Step 1: Preparation of l-(4-(6-chloro-4-methoxypyri din-3 -yl)phenyl)pyrrolidin-2-one. [0794] A mixture of l-(4-(4,4,5,5-tetramethyl-l,3,2-dioxaborolan-2-yl)phenyl)pyrrolidin- 2-one (500 mg, 1.74 mmol), 5-bromo-2-chloro-4-methoxypyridine (387 mg, 1.74 mmol), Pd(dppf)Cl2 (127 mg, 0.174 mmol) and Na2C03 (554 mg, 5.22 mmol) in dioxane (6 mL) and water (1.5 mL) was degassed and purged w ith N2 for 3 times. And the resulting reaction mixture was stirred at 100 C for 2 hours under N2 atmosphere. A black suspension was formed. LCMS showed the purity of the desired product is 51% (Rt = 0.649 min; MS Calcd: 302.1; MS Found: 302.8 [M+H]+). The reaction mixture was diluted with water (10 mL). The aqueous layer was extracted with EtOAc (30 mL x3). The combined organic layer was washed with water (20 mL x2), brine (40 mL), dried over anhydrous Na2S04, filtered and concentrated under reduced pressure. The residue was purified by Combi Flash (20% to 60% EtOAc in PE) to give 1-(4- (6-chloro-4-methoxypyridin-3-yl)phenyl)pyrrolidin-2-one (450 mg, yield: 78%) as a yellow solid.

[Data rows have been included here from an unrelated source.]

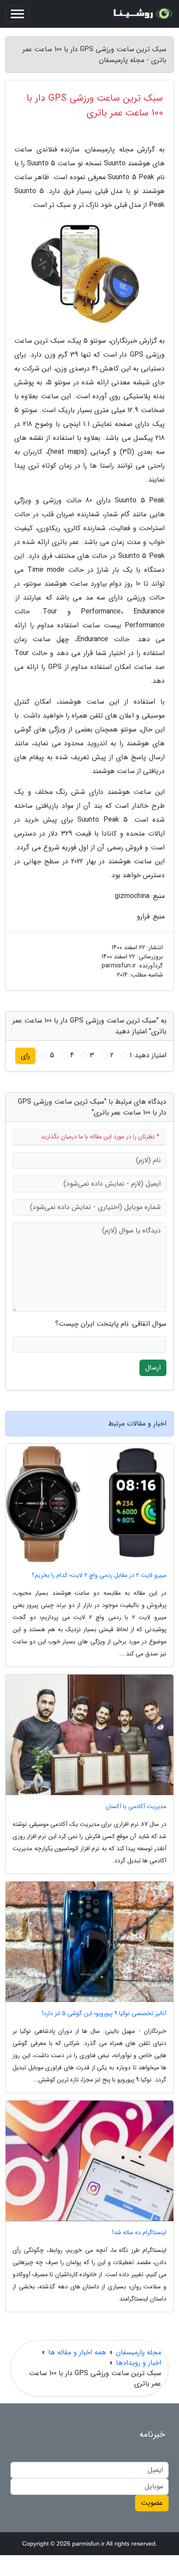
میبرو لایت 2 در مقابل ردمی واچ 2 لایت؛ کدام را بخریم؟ (99, 1575)
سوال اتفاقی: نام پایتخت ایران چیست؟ (110, 1324)
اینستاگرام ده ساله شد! (139, 2232)
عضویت (152, 2502)
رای (25, 1055)
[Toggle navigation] (17, 14)
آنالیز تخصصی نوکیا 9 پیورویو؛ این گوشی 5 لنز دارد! (104, 2013)
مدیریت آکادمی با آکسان (136, 1806)
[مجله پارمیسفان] (141, 13)
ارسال (153, 1367)
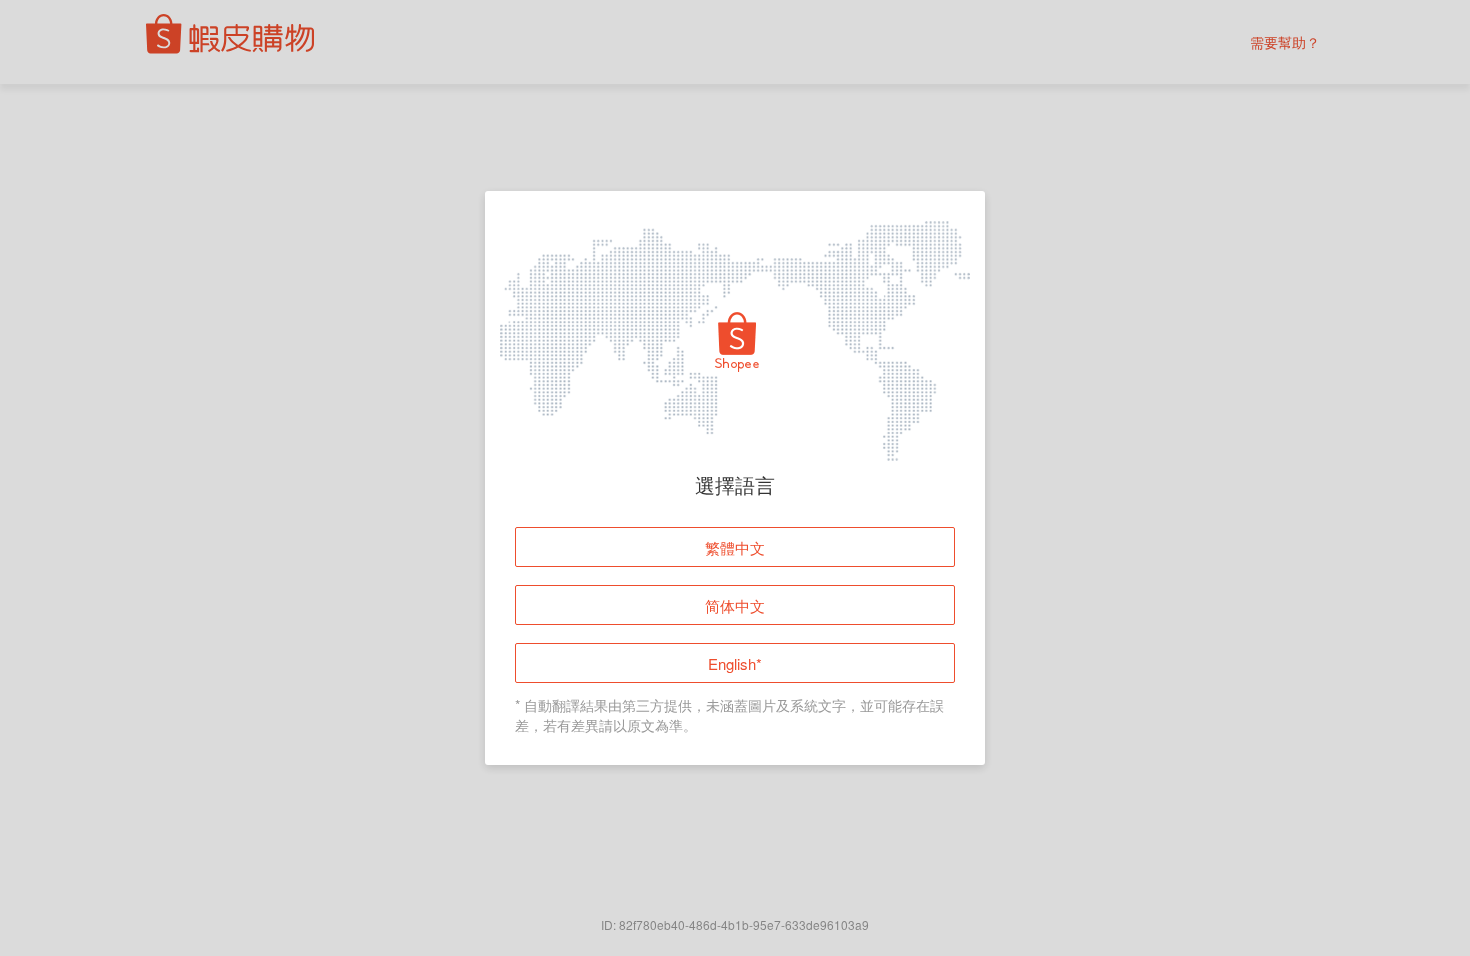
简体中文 (735, 605)
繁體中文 (735, 547)
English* (735, 663)
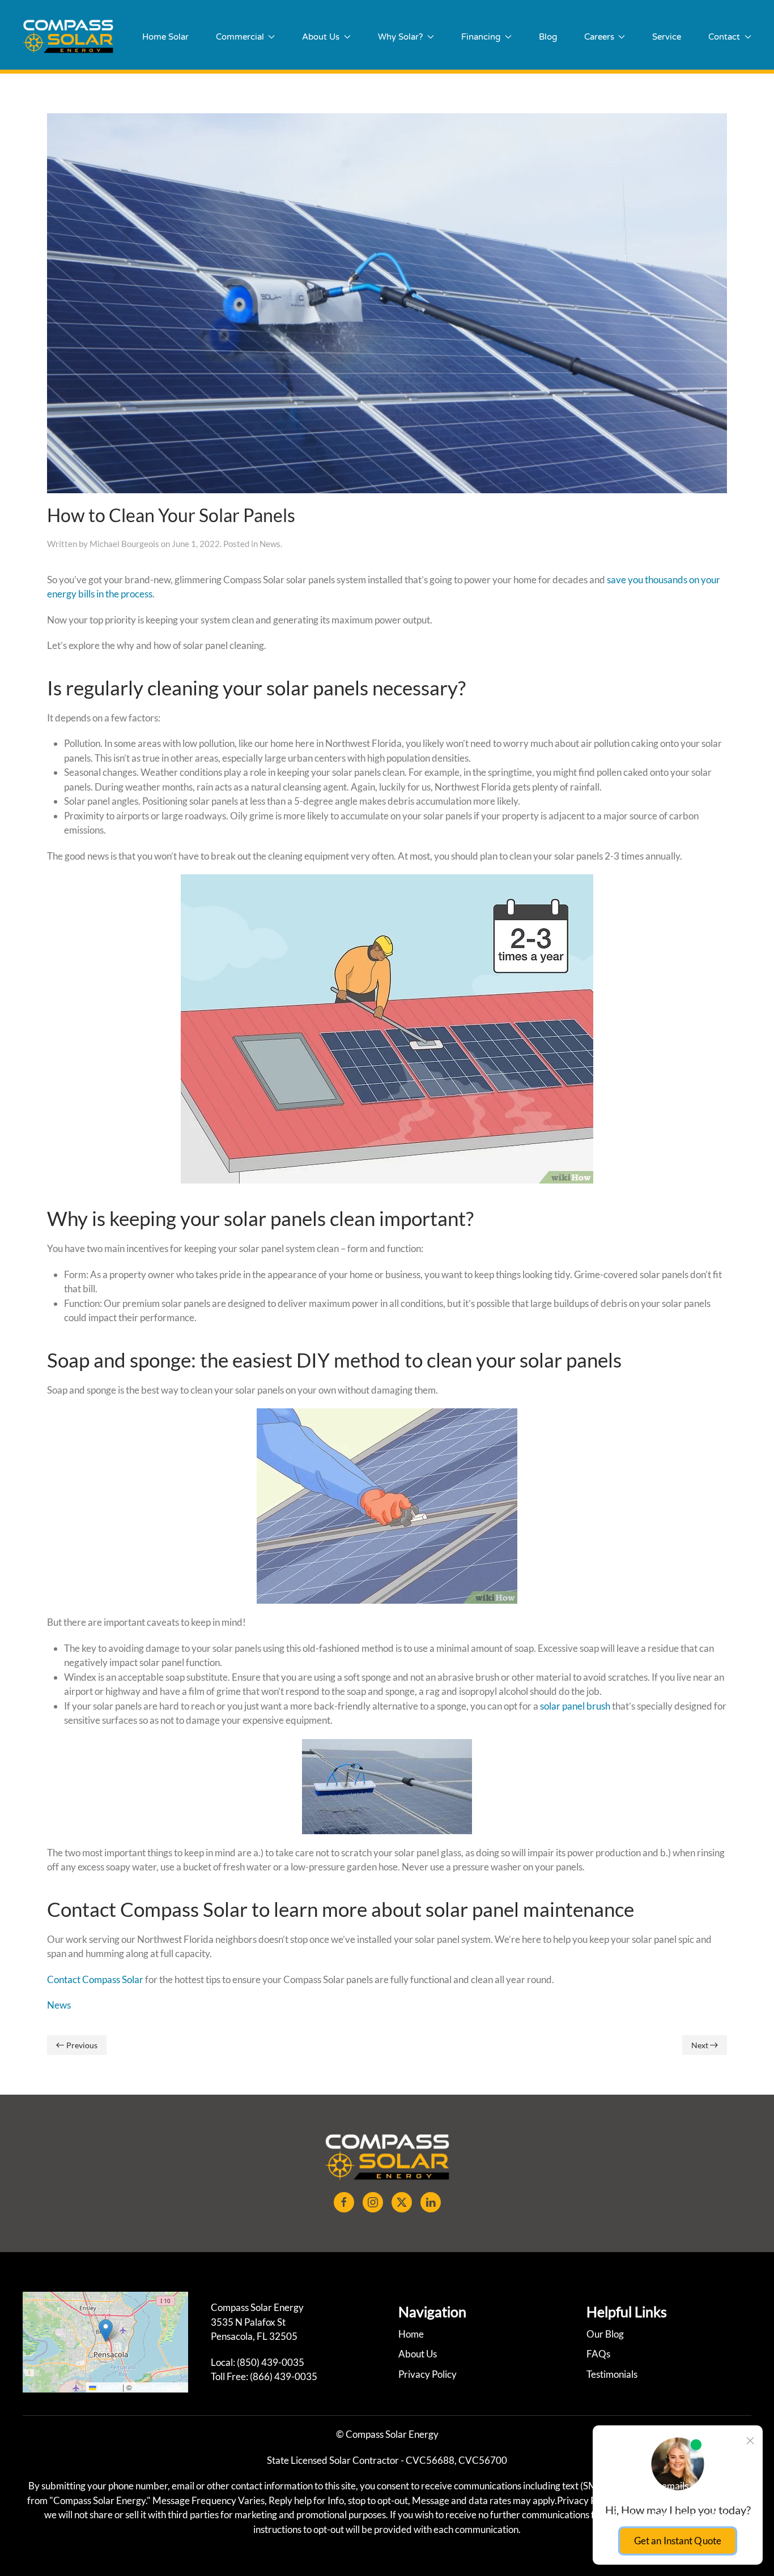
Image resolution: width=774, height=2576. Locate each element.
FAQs (598, 2354)
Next (699, 2045)
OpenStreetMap (159, 2387)
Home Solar (165, 37)
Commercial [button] (240, 37)
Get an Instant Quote (677, 2540)
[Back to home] (68, 36)
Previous (81, 2045)
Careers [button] (599, 37)
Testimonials (611, 2374)
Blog (548, 37)
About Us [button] (320, 37)
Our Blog (605, 2334)
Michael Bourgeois (124, 544)
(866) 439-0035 (283, 2376)
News (270, 544)
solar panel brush (574, 1706)
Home (411, 2334)
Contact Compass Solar (95, 1979)
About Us (417, 2354)
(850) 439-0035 (270, 2362)
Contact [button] (724, 37)
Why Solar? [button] (400, 37)
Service (666, 37)
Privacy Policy (427, 2374)
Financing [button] (480, 37)
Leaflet (108, 2387)
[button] (106, 2330)
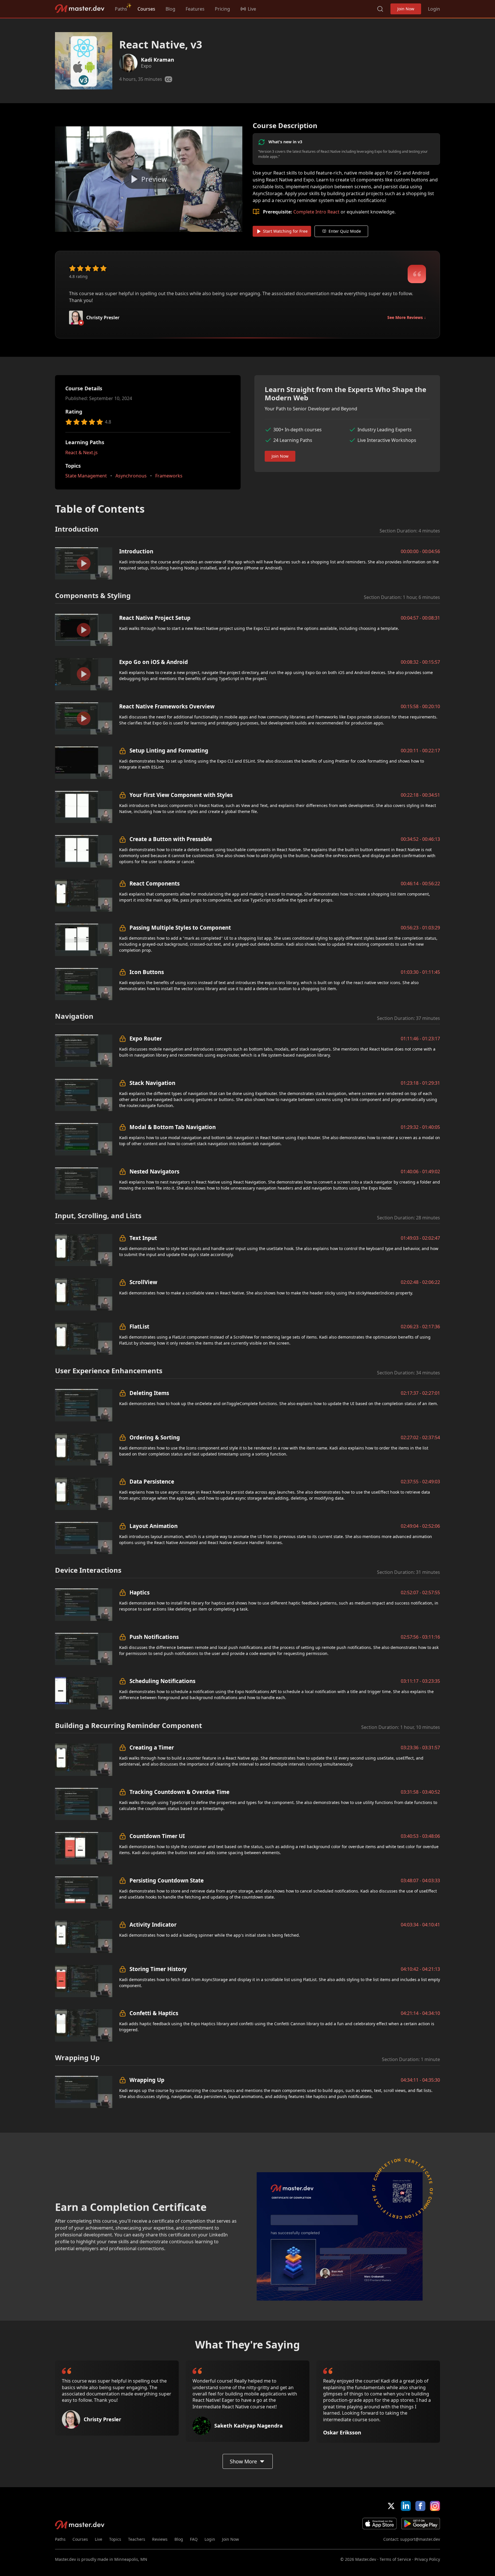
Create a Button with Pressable (170, 839)
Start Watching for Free (285, 231)
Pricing (222, 9)
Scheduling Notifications (162, 1680)
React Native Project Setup (154, 617)
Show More (243, 2461)
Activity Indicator (152, 1924)
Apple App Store (379, 2523)
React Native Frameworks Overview (167, 706)
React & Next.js (81, 452)
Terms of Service (395, 2559)
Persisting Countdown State (166, 1880)
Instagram (435, 2506)
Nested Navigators (154, 1171)
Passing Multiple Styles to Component (180, 927)
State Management (86, 476)
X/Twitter (391, 2506)
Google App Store (420, 2523)
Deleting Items (149, 1392)
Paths (121, 9)
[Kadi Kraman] (128, 63)
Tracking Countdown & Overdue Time (179, 1791)
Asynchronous (131, 476)
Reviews (160, 2539)
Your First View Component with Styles (181, 794)
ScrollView (143, 1282)
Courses (146, 9)
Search (380, 8)
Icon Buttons (146, 971)
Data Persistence (151, 1481)
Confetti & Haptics (153, 2013)
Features (195, 9)
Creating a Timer (151, 1747)
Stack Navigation (152, 1082)
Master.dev (80, 8)
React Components (154, 883)
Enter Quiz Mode (345, 231)
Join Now (405, 8)
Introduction (136, 551)
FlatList (139, 1326)
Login (434, 9)
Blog (170, 9)
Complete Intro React (316, 212)
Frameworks (168, 476)
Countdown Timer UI (157, 1836)
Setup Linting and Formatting (168, 750)
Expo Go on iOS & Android (153, 661)
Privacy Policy (427, 2559)
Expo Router (145, 1038)
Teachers (136, 2539)
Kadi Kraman (157, 59)
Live (98, 2539)
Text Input (143, 1237)
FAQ (194, 2539)
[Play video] (148, 179)
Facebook (420, 2506)
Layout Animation (153, 1525)
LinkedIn (406, 2506)
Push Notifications (154, 1636)
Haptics (139, 1592)
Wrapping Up (146, 2079)
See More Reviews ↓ (406, 317)
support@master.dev (420, 2539)
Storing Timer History (158, 1968)
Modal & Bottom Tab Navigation (172, 1127)
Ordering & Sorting (154, 1437)
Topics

These compound has a wide range of applications. It is believed that with the continuous development of the source of the synthetic route,880870-13-3, its application will become more common.

Reference:
Patent; PETRA PHARMA CORPORATION; LINDSTROeM, Johan; PERSSON, Lars Boukharta; VIKLUND, Jenny; KESICKI, Edward A.; HICKEY, Eugene R.; DAHLGREN, Markus K.; GERASYUTO, Aleksey I.; (450 pag.)WO2019/126731; (2019); A1;,
Pyridine – Wikipedia,
Pyridine | C5H5N – PubChem

Adding a certain compound to certain chemical reactions, such as: 186203-81-6, tert-Butyl hexahydro-1H-pyrrolo[3,4-b]pyridine-6(2H)-carboxylate, can increase the reaction rate and produce products with better performance than those obtained under traditional synthetic methods. Here is a downstream synthesis route of the compound, category: pyridine-derivatives, blongs to pyridine-derivatives compound. category: pyridine-derivatives

A mixture of tert-but l hexahydro- l H-pyrrolo[3,4-b]pyridine-6(2H)- carboxylate (1.60 g), l -bromo-3-chloropropane (1.50 mL) and 2C03 (3.00 g) in acetone was heated to reflux for 9 h. The reaction mixture was cooled to rt and filtered. The filtrate was concentrated in vacuo and the residue was chromatographed with a silica gel column (eluting agent: 1 : 1 (v/v) PE/EA) to give the title compound as yellow oil (0.53 g, 65.00 %), HPLC: 89.00 %. The compound was characterized by the following spectroscopic data: MS (ESI, pos. ion) m/z: 303.2 (M+l ).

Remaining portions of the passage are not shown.